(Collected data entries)
┄┄┄┄┄┄┄┄┄┄
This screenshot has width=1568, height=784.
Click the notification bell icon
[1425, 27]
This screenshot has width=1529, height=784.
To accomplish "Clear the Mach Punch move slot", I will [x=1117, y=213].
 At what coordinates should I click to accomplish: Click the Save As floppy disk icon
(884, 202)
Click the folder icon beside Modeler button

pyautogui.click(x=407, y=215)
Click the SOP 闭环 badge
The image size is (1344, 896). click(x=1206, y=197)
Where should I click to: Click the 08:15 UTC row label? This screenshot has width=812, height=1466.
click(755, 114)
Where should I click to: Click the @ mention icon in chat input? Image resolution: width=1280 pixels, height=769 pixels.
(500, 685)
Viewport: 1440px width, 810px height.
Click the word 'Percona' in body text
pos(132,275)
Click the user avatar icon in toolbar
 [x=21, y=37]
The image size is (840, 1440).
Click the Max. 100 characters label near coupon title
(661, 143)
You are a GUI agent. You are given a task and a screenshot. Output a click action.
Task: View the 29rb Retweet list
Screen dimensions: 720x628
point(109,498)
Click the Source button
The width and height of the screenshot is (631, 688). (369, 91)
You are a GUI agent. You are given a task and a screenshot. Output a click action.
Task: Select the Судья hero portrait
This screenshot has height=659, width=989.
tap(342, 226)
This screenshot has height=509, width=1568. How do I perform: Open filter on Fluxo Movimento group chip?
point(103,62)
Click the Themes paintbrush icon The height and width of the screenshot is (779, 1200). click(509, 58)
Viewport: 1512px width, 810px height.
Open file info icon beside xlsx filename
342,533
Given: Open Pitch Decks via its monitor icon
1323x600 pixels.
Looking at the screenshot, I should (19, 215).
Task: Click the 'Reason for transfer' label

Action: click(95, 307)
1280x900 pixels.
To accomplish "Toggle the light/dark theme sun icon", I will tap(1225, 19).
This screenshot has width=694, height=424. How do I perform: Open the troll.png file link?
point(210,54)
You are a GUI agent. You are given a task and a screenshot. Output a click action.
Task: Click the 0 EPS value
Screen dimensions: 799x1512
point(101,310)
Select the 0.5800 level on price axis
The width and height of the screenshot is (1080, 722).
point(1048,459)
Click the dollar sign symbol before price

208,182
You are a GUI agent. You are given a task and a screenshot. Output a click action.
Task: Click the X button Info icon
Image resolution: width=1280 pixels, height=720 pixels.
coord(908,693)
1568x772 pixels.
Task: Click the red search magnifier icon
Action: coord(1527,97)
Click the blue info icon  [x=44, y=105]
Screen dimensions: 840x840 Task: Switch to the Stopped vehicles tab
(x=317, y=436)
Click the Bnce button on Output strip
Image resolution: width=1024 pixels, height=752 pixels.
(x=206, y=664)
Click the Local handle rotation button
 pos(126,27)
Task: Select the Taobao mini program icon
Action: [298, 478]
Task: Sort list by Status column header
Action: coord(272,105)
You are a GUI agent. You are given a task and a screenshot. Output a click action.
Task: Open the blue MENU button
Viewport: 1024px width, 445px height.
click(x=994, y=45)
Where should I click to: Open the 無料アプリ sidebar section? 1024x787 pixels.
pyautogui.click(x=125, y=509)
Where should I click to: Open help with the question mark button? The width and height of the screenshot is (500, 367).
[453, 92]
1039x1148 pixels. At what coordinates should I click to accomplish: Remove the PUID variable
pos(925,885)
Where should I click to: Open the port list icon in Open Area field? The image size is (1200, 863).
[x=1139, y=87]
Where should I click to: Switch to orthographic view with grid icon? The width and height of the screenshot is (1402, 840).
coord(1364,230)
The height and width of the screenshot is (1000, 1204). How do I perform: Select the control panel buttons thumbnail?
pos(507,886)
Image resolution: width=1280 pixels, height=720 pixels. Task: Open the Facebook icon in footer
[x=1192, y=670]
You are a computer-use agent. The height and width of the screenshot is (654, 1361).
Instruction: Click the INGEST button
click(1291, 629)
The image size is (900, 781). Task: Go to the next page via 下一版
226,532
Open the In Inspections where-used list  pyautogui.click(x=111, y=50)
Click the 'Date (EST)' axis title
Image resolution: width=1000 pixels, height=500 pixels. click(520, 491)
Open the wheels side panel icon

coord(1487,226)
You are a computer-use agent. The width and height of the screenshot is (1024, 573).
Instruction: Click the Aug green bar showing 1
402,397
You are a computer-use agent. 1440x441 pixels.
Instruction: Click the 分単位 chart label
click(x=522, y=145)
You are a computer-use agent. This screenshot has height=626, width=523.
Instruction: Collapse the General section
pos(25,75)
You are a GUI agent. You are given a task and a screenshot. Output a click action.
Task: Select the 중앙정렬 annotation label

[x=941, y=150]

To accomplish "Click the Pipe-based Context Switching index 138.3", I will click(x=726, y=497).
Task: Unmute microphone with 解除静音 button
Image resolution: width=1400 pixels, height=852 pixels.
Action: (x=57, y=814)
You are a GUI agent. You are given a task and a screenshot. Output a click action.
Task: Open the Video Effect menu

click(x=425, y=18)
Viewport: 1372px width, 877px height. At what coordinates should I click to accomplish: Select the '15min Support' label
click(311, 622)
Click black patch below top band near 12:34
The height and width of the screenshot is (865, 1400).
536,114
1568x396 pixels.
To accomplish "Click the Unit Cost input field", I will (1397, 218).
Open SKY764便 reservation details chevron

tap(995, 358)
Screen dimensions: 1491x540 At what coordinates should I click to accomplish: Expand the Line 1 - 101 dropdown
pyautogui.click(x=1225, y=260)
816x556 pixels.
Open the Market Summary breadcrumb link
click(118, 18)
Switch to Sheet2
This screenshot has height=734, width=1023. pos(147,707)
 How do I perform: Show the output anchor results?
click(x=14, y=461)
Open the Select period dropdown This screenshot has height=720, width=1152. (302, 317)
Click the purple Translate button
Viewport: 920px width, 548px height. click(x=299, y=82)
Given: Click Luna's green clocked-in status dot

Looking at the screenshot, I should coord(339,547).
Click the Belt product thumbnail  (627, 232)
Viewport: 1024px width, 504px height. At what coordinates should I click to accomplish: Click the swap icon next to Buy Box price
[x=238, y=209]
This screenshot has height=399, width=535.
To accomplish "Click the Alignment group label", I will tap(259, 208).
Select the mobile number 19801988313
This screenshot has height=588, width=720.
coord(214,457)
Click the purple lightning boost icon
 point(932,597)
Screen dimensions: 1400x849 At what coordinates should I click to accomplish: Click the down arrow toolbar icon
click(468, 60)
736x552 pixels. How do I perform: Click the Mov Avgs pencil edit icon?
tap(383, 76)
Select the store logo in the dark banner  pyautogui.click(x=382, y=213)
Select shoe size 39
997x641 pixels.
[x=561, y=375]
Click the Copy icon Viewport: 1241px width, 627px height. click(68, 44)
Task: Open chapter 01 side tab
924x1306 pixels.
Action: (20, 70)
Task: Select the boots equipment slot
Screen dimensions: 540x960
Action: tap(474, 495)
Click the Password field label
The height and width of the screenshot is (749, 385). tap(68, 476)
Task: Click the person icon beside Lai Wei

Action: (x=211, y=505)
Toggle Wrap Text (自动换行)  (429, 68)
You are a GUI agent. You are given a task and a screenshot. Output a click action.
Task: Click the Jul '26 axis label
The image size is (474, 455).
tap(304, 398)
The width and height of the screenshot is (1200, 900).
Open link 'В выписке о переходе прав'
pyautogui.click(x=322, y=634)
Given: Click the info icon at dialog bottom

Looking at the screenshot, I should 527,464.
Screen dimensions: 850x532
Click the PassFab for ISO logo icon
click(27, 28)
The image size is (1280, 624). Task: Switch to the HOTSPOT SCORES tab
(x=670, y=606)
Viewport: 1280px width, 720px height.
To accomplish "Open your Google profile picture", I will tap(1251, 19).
┄┄┄┄┄┄┄┄┄┄
REQUIREMENT: Lines holding "dark" in the data above: copy each of them.

TASK OUTPUT:
To accomplish "Toggle the light/dark theme sun icon", I will tap(1225, 19).
Select the store logo in the dark banner  pyautogui.click(x=382, y=213)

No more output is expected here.